<<<<
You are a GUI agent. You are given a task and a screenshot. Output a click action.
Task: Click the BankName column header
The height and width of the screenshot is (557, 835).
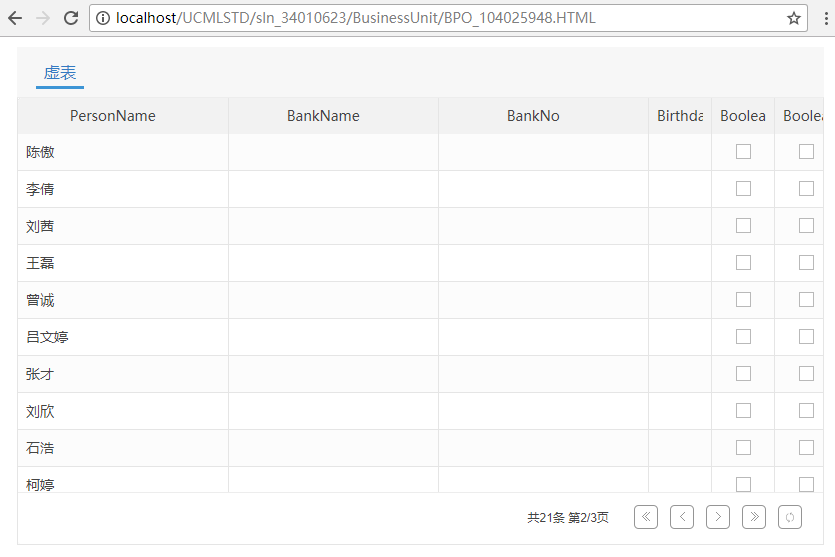click(x=323, y=116)
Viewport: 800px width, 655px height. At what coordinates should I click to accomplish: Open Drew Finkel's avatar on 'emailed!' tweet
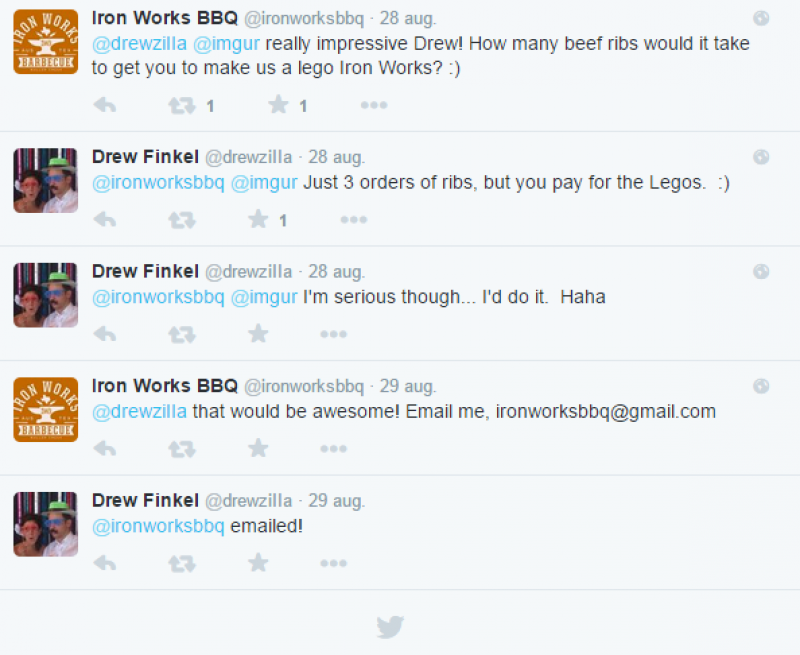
>>>>
■ Aim of the exercise ■
Please change every "screenshot" in these lines to "screen capture", keeping everything else the same, and write all the lines out again without the pictures.

■ Right answer ■
You are a GUI agent. You are given a task and a screen capture. Output a click action.
Task: Click the BankName column header
The height and width of the screen capture is (557, 835).
click(x=323, y=116)
Viewport: 800px width, 655px height. At what coordinates should I click to accomplish: Open Drew Finkel's avatar on 'emailed!' tweet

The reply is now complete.